But eccentricity is definitely a factor - when you're A Foreigner you can get away with a lot more, especially when you're A Crazy White Man (or Woman) in India. And the English have a reputation ofr eccentricity anyway, though I'm not sure why.

Riding a concrete path through the nebulous and chaotic future.

Marco Stefano

  • Apply some pressure, you lose some pressure...
Re: How do your colleagues react to your cycling to work ?
« Reply #23 on: 21 November, 2009, 02:38:17 pm »
Mostly fine; some cyclists in our dept., but they live 45 miles away in Norwich. Some cycle to car-share from a supermarket carpark.

Covered bike racks available (wheel-benders, but you can't have everything...). Two other irregular cyclists on Ambrosios, but I don't know who they are. Work is about 4 miles away from anywhere, and 20 miles for me each way, so lycra is the order of the day. Good showers & a drying room available, and cycle to work scheme up and running.
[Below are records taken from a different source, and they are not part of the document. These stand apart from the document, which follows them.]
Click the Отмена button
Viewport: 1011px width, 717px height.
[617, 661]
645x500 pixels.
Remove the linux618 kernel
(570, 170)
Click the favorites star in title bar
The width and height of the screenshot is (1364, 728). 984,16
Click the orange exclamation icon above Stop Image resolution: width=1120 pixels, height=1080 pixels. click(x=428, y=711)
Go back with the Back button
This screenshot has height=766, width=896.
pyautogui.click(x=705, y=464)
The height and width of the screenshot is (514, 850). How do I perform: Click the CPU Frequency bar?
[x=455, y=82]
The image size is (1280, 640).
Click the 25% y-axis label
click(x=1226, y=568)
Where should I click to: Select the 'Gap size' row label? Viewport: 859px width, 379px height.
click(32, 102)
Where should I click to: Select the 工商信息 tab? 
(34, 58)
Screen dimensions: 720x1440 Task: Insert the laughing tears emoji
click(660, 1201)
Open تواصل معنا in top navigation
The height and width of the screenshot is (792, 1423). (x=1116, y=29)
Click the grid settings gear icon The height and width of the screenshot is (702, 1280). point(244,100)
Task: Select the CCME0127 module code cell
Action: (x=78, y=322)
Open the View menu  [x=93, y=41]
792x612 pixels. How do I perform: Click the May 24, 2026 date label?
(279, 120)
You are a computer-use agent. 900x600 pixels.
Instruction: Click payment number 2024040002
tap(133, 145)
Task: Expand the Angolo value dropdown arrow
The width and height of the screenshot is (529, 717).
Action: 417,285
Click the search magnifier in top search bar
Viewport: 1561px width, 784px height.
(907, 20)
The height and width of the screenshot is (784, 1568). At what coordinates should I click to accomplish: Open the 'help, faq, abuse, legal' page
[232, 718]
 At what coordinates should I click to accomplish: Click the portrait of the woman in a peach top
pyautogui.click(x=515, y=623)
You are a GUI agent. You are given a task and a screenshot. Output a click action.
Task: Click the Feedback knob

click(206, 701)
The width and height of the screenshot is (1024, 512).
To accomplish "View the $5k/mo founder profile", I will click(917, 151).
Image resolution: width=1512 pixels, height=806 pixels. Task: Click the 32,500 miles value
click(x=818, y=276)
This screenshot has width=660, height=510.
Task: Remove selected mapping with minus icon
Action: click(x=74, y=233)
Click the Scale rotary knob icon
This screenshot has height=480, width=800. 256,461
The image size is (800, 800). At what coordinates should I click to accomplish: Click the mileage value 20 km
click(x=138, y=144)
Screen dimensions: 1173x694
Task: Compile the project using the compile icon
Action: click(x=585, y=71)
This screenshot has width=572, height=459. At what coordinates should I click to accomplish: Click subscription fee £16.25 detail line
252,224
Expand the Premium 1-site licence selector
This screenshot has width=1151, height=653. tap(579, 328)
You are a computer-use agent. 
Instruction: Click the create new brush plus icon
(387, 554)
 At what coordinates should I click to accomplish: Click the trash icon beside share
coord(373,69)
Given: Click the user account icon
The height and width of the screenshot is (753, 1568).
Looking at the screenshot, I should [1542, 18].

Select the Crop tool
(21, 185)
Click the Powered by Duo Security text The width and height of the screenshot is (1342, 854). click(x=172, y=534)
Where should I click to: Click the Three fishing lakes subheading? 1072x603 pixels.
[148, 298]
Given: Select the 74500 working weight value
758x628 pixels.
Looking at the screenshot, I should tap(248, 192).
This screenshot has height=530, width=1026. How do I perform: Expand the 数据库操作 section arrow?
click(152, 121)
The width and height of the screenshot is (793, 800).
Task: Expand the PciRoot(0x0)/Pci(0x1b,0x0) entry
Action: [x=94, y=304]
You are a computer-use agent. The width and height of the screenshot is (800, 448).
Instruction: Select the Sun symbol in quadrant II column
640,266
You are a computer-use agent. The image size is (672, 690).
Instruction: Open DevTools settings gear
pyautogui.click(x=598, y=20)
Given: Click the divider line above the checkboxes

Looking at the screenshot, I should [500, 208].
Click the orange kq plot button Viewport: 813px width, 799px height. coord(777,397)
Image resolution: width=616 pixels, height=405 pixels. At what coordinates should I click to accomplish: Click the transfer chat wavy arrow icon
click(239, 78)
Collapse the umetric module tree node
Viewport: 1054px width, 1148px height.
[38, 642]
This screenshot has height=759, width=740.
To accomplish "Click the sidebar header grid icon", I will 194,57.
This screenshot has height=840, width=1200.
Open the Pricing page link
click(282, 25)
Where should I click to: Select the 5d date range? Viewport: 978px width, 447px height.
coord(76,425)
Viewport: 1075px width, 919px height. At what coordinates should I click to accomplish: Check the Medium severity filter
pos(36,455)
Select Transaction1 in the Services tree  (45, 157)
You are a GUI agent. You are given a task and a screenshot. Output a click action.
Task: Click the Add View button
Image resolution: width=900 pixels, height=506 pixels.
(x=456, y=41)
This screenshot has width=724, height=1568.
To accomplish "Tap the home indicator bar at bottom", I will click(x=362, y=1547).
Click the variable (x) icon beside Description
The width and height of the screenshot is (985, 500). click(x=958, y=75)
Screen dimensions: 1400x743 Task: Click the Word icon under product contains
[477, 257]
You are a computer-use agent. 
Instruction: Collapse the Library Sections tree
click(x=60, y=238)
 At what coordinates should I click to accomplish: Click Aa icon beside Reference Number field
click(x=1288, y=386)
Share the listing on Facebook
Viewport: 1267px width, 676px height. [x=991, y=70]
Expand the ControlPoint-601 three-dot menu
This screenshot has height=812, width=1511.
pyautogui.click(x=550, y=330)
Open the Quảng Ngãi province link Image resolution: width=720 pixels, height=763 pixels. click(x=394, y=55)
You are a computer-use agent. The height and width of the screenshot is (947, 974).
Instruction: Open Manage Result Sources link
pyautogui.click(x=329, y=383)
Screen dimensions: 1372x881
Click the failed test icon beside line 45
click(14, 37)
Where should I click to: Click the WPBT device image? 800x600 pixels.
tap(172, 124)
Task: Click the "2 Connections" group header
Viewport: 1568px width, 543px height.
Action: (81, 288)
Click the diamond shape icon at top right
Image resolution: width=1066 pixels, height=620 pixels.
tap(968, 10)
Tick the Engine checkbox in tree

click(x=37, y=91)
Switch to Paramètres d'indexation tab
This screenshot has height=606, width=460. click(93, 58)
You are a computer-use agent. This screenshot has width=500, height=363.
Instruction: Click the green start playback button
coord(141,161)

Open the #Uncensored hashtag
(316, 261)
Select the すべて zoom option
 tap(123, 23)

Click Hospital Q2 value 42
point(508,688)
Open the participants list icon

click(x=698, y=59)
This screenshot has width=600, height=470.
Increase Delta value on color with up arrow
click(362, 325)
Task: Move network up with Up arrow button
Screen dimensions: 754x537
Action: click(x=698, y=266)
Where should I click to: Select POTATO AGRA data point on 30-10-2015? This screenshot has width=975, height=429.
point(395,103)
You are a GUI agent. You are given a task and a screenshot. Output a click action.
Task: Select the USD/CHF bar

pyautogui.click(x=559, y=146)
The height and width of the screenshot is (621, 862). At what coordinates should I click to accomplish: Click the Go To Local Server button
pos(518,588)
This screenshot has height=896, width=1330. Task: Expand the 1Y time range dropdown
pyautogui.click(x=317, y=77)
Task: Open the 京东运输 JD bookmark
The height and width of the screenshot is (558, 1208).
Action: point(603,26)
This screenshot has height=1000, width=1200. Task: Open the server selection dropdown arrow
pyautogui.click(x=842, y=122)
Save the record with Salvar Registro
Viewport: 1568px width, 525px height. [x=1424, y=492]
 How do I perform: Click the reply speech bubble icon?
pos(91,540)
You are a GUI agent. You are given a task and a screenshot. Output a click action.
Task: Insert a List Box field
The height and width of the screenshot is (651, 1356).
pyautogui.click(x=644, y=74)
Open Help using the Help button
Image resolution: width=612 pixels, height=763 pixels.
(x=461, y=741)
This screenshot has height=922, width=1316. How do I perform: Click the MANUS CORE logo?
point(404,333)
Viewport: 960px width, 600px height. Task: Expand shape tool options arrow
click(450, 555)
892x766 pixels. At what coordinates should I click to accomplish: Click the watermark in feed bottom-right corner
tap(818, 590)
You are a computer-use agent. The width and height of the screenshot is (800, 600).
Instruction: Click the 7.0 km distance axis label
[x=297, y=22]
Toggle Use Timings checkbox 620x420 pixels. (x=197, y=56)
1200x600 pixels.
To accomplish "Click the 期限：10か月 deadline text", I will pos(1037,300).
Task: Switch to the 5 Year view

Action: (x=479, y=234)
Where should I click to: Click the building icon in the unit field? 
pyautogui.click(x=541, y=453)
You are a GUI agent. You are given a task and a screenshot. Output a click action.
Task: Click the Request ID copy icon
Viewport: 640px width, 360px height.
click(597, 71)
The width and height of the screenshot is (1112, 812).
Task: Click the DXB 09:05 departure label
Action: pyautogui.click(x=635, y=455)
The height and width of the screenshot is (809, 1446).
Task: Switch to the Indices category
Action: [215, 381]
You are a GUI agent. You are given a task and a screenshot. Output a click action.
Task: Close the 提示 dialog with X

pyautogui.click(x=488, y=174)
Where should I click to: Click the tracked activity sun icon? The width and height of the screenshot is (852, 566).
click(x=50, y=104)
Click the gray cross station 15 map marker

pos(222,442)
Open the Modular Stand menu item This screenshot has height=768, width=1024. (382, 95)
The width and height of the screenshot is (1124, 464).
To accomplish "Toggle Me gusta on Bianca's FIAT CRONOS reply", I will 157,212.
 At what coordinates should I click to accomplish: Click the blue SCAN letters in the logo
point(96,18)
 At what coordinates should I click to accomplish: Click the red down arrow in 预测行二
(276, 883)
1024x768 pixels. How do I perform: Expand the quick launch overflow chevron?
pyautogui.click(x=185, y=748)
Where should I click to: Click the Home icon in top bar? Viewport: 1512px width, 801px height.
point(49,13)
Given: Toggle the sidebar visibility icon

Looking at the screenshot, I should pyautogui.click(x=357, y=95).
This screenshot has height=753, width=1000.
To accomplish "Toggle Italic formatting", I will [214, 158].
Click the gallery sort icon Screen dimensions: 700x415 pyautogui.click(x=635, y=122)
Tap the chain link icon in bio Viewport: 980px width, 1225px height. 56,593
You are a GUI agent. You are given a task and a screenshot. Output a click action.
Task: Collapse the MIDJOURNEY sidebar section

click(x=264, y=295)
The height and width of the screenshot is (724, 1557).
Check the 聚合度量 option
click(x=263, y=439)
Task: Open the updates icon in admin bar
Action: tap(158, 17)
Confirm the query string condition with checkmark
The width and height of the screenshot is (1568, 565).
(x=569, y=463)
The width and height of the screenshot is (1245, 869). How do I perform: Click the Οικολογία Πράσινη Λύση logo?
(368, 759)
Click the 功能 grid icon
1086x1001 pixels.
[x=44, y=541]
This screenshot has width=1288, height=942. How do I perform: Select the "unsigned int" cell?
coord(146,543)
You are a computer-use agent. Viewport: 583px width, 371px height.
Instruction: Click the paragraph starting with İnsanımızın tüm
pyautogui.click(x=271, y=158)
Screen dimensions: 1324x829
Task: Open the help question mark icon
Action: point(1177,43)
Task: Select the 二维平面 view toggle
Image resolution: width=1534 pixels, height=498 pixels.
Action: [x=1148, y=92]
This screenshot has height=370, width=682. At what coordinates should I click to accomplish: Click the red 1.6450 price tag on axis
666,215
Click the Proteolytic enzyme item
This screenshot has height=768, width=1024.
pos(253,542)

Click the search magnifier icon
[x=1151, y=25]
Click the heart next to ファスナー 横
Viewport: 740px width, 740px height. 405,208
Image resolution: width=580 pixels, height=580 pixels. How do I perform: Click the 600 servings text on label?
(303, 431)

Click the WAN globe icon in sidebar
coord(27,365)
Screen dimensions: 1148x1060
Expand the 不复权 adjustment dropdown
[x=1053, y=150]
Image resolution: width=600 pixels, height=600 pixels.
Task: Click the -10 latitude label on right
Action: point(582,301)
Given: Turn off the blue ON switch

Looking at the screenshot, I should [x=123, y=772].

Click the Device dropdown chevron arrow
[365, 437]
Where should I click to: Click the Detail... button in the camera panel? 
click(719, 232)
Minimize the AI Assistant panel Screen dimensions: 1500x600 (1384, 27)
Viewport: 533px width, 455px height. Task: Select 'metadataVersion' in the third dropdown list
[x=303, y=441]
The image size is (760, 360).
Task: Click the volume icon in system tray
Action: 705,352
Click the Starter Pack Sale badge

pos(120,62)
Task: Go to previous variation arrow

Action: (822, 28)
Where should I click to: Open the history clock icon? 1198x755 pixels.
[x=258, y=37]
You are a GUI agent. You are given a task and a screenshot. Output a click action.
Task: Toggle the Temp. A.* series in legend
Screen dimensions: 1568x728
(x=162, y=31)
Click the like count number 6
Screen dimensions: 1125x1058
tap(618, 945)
Off the bike, sort locks, lights & luggage, stripe through barrier and then put on helmet, hi-vis and safety glasses to walk 150 yrds across site; get some strange looks & grins then. Safety culture is paramount; still waiting for a "discussion" as I ride off without hi-vis & helmet...

Re: How do your colleagues react to your cycling to work ?
« Reply #24 on: 21 November, 2009, 02:46:48 pm »
Our UK site has around 300 people. Of these, around 10% are fair weather cycle commuters. Half a dozen of us use our bikes regardless of weather, split 50/50 lycra or normal clothes. Our industrial estate has a very good free shuttle bus going to town (stopping right outside the train station) in the mornings, lunchtime and evenings. That is well used, and probably reduces the number of cyclists - I know people who live close to town who walk in to catch the bus who would probably otherwise cycle.

We have a dozen sheffield stands in a covered (but not secured) bike shed. In the summer you often find that you have to share stands - by which I mean two bikes per side, not two per stand! In the building we've got three showers.

We are pretty well tolerated; a couple of us who commute in lycra regularly don't change until we've been in work for a while (taking time to cool down first, and also to avoid queuing for showers) - nobody ever passes any comment within earshot. There are some who express interest or surprise at the winter commutes in poor weather (surprise especially when I comment that I could drive in in the Jag, but actually the bike is more fun!).

Our country manager commented favourably on my cycle commuting a couple of months ago - he'd heard that I was saving large amounts of money by using a bike when at our Swedish office rather than taking taxis like everybody else. The most comments I've had are actually in Sweden, a place where cycling is generally more common. Over there I'm considered an oddball because I do a 50km round trip commute by bike!

Thinking about it, the people who do regularly cycle are all pretty senior, which probably helps with the acceptance.